Snap’s new Spectacles 3 don’t
look that different from their predecessors. They consist of a metal designer
frame with a couple of HD cameras. In exchange for the embarrassment of wearing
them, the Spectacles 3 offer the chance to shoot 3D video hands-free and then
upload it to the Snapchat app, where it can be further affected. And that’s
pretty much it. You can’t view the video, or anything else, in the lenses.
There are no embedded displays. Still, the new Spectacles foreshadow a device
that many of us may wear as our primary personal computing device in about 10
years. Based on what I’ve learned by talking AR with technologists in companies
big and small, here is what such a device might look like and do.

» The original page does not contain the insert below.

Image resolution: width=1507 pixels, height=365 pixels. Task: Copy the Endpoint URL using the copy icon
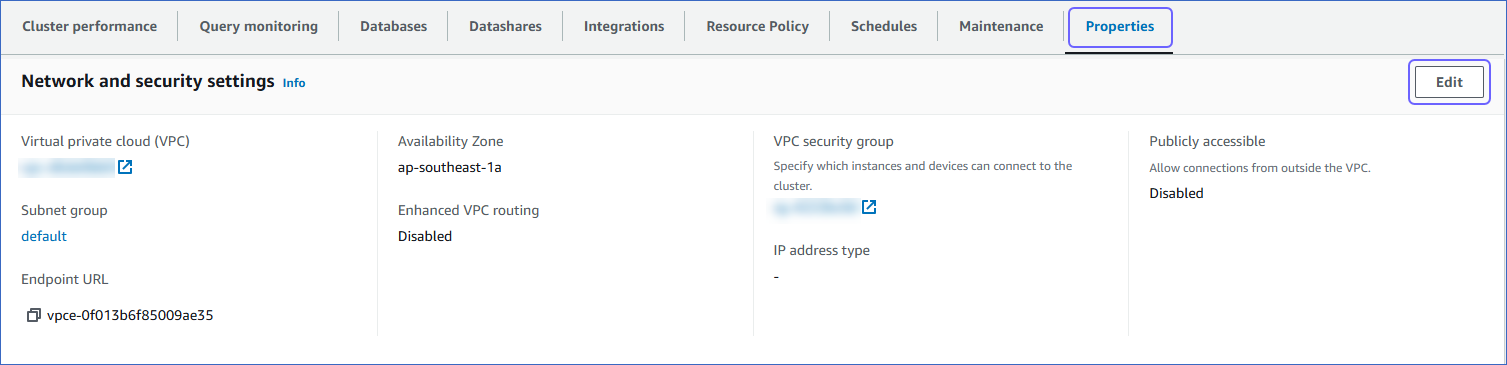pos(34,315)
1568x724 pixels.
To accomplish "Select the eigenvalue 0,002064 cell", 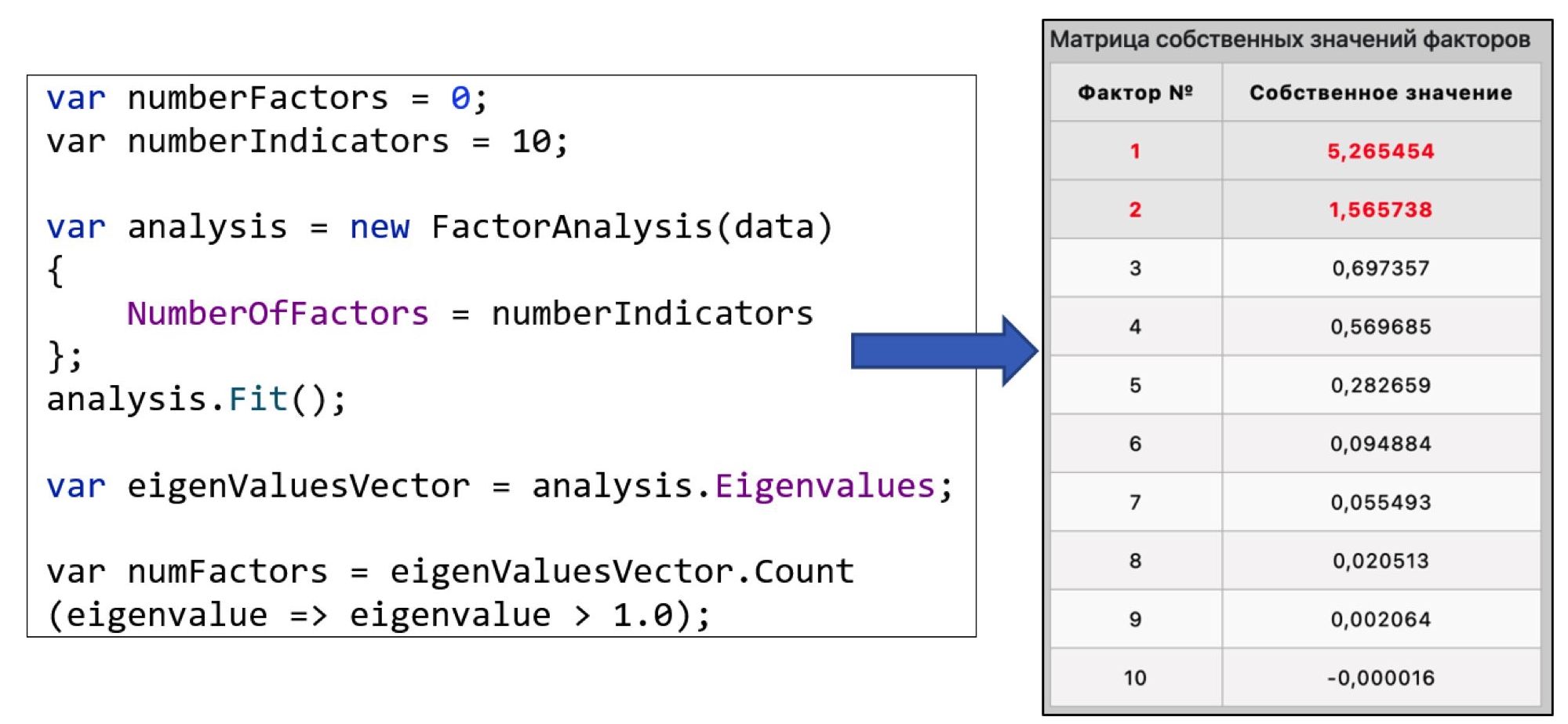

Unlike Snap’s new goggles, future
glasses will overlay digital content over the real-world imagery we see through
the lenses. We might even wear mixed reality (MR) glasses that can
realistically intersperse digital content within the layers of the real world
in front of us. The addition of the second camera on the front of the new
Spectacles is important because in order to locate digital imagery within
reality, you need a 3D view of the world, a depth map. The Spectacles derive
depth by combining the input of the two HD cameras on the front, similar to the
way the human eye does it. The Spectacles use that depth mapping to shoot 3D
video to be watched later, but that second camera is also a step toward
supporting mixed reality experiences in real time.